LucasArts has made a deal with TTG for the 2009 "Tales" that must have been perceived as very satisfactory on both ends. I presume that at the time, there's no actual plan for a second season, but judging from the success of the first installment, both companies would be interested in such a deal. So don't give up that hope, as this kind of announcement could be just around the corner.
Careful using words like "objectively" and "quantifiable" without defining them first. Any audience who thinks BttF's puzzles are hard probably won't understand words like that.
Attacking the fans of the game... :rolleyes:
Well the first in episode 3 is not hard. But episode 4 puzzles are difficult and the guitar puzzles was confusing and some puzzles are hard.
HSSSS No it doesn't!
Don't mind me. Ill just be sittin' here... Eating popcorn *Munches on Popcorn*
I'm not knocking Telltale. I just notice that in their games. I've had some times where I hit snags.
The Putt-Putt games are more challenging and thought provoking than BttF, and they're actually marketed to 6 year olds.

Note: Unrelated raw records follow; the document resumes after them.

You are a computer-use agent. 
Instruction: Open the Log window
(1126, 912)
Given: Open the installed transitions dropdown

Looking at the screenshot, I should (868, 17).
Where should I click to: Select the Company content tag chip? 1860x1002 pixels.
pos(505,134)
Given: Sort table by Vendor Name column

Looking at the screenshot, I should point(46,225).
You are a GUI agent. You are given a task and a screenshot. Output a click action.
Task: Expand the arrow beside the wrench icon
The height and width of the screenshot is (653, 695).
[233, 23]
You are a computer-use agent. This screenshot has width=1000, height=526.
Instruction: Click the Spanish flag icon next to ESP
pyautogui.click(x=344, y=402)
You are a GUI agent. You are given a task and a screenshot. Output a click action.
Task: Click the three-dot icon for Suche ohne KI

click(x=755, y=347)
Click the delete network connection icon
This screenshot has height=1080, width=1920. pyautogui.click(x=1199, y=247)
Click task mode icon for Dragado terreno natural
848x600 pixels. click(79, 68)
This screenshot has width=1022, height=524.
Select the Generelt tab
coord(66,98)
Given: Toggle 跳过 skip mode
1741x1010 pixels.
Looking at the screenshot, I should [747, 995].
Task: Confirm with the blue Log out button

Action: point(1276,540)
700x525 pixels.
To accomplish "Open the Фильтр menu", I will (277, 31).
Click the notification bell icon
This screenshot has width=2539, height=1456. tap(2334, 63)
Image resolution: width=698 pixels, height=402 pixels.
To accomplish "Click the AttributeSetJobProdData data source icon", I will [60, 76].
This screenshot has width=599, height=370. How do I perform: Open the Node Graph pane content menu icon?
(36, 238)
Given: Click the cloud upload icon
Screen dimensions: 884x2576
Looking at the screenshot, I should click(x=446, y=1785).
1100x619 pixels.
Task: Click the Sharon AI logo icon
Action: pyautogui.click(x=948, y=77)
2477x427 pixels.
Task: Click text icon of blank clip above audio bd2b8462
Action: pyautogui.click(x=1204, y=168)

Episode 4's puzzles were not difficult either. Some did not even require the full three hints due to their ease, and many actually shut off options as you went through them(Marty refuses to mess with three of the switches again while freeing Doc, for example). The camera also often takes control and forces itself to look at something you're supposed to go to or interact with, railroading you down a path whether or not you want it to. At one point, I was supposed to go to the courthouse. Trying to go anywhere else was painful due to the dictatorial camera, but even when I tried to go elsewhere I was beset by invisible walls, more than usual! Areas that are normally open were actually cut off in the interests of me not getting lost or, you know, doing anything at all that did not fall in line with doing exactly what I needed to do to progress in the story.
Dashing give credit to telltale. The difficulty of episode 4 rivals most tutorial levels. That has to mean something.
So me and all my friends that enjoy this game are incompetent? This is ridiculous. So many in this forum have become so hostile towards any who actually ENJOY the damn game! About the only one who didn't like the game but doesn't go out of their way to make those who enjoy it feel like idiots is Falanca.